KINGWOOD, Texas -- Had Astros top prospect Carlos Correa not broken his right ankle sliding into third base last summer while playing at Class A Advanced Lancaster, he likely would have finished the year at Double-A Corpus Christi and put himself in position to reach the Majors early this season.

The 20-year-old shortstop refuses to call the injury, which required season-ending surgery, a setback, even though he's likely headed to Corpus Christi to begin this season. Now that he's 100 percent recovered, Houston is still very much on Correa's radar. So much so that he's thought about what it will be like to get that call.

"I can't wait for the moment to be up there," Correa said Friday morning during an Astros Caravan stop at Kingwood Middle School. "When you think about it too much, you get antsy and it can be kind of stressful during the season, because sometimes you're playing good and you're not getting called up. It's kind of frustrating, so when you do think about it, you go out and play and do your best every single day."

Injury might be the only thing holding back Correa, who has shone brightly since being taken by the Astros with the No. 1 overall pick in the 2012 First-Year Player Draft.

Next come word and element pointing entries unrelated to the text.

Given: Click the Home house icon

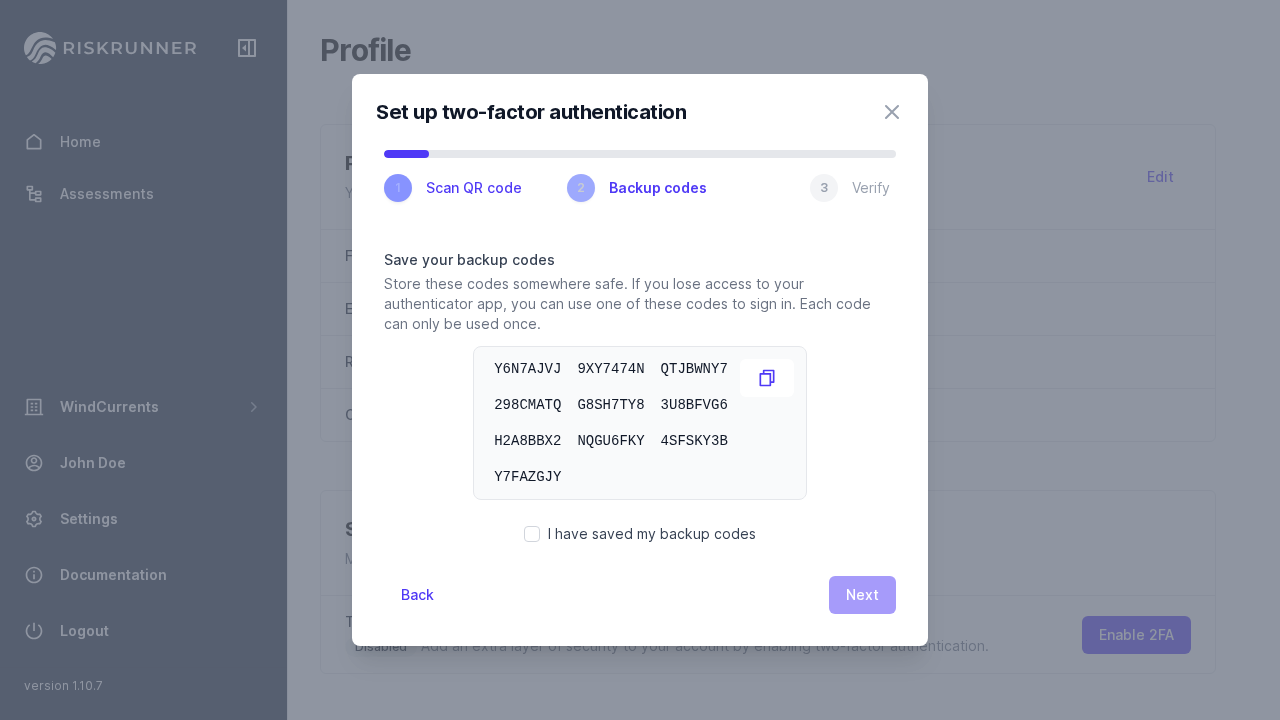Looking at the screenshot, I should [x=34, y=142].
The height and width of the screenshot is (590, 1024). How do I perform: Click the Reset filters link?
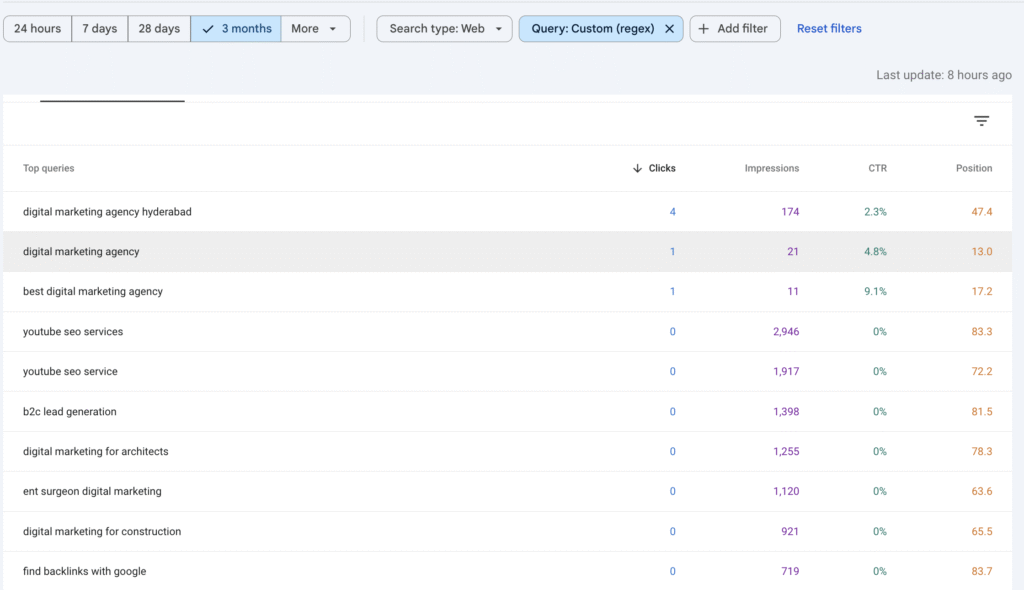[x=828, y=28]
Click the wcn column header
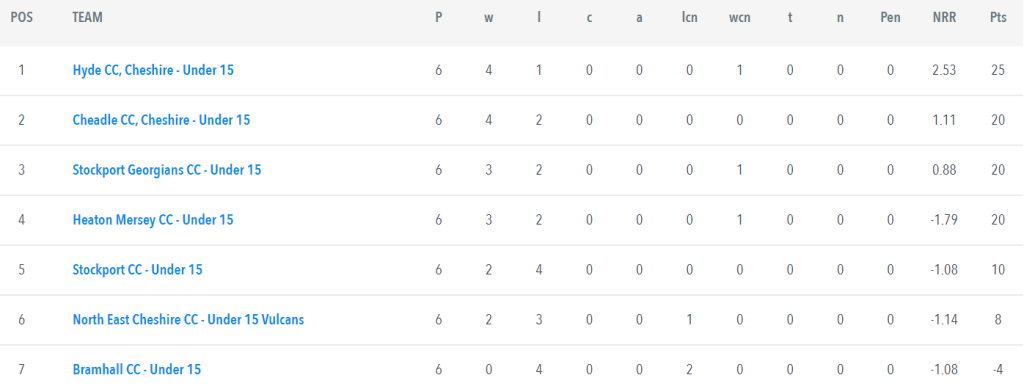Screen dimensions: 1024x386 [740, 18]
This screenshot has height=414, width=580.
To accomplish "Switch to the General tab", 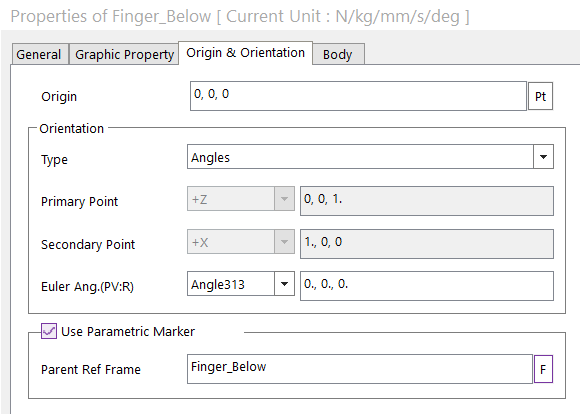I will click(39, 54).
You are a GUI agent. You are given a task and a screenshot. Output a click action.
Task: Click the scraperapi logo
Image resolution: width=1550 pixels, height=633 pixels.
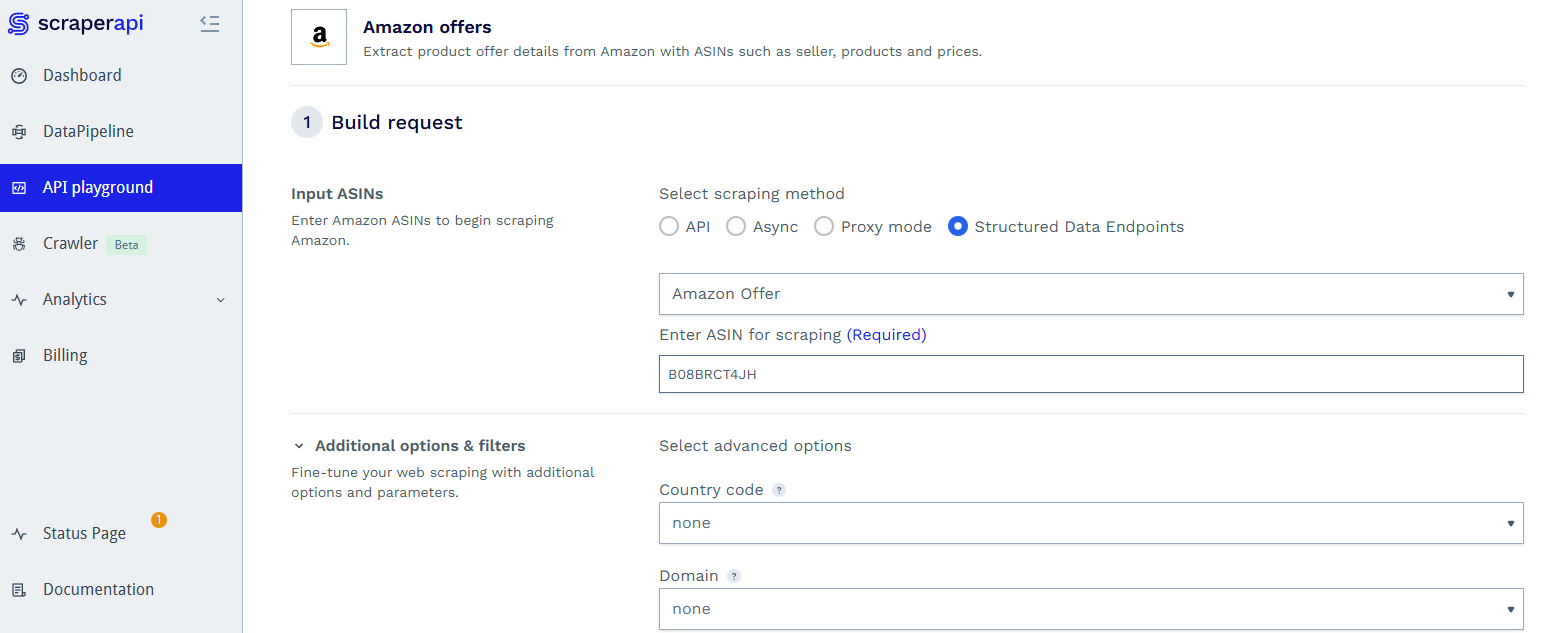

Prior to getting hurt last year, he was hitting .325 with six homers and 57 RBIs in 62 games at Lancaster, with an on-base percentage of .416 and an OPS of .926.

Correa played the entire 2013 season at Class A Quad Cities at 18 years old and was impressive. He hit .320 with 33 doubles, nine homers, 86 RBIs and a .405 on-base percentage. Despite being the second-youngest player in the Midwest League, he led the league in OPS (.872), while ranking second in on-base percentage and third in batting average.

The ankle is now fully healed, and Correa will come to spring camp next month with no restrictions.

"I feel great," he said. "I spent a couple of months in Kissimmee [Fla.] doing the rehab, and I went back home and I was ready to go. I've been doing everything, working out and going to the ballpark and hitting the track. I'll be at 100 percent."

Correa could still make his big league debut at some point this year, but he would likely have to spend some time at the Triple-A level first. The Astros signed Jed Lowrie to a three-year contract to play shortstop, but he could be moved to third in the future to accommodate Correa.

The focus for Correa this spring will be making a good impression on new manager A.J. Hinch, whom he was looking forward to meeting this week.

"I'm really anxious, because I want to show them I'm ready and I'm back and my ankle is feeling great," he said. "In the offseason, I kept working on it and trying to get healthy and trying to get strong and fast and explosive, and I've accomplished it with hard work. I'm kind of excited to show them I'm ready to play and be the guy I used to be, and even better."

Correa spent his first day on the Astros Caravan on Friday with Chris Carter and Max Stassi, talking to a group of eighth-grade students during career day. He was as comfortable and impressive talking to the kids as he is on the field.

"I love to do this for the club, for the organization and I like it myself," Correa said. "It's fun to get to talk to other people, to meet other people and share special moments like this."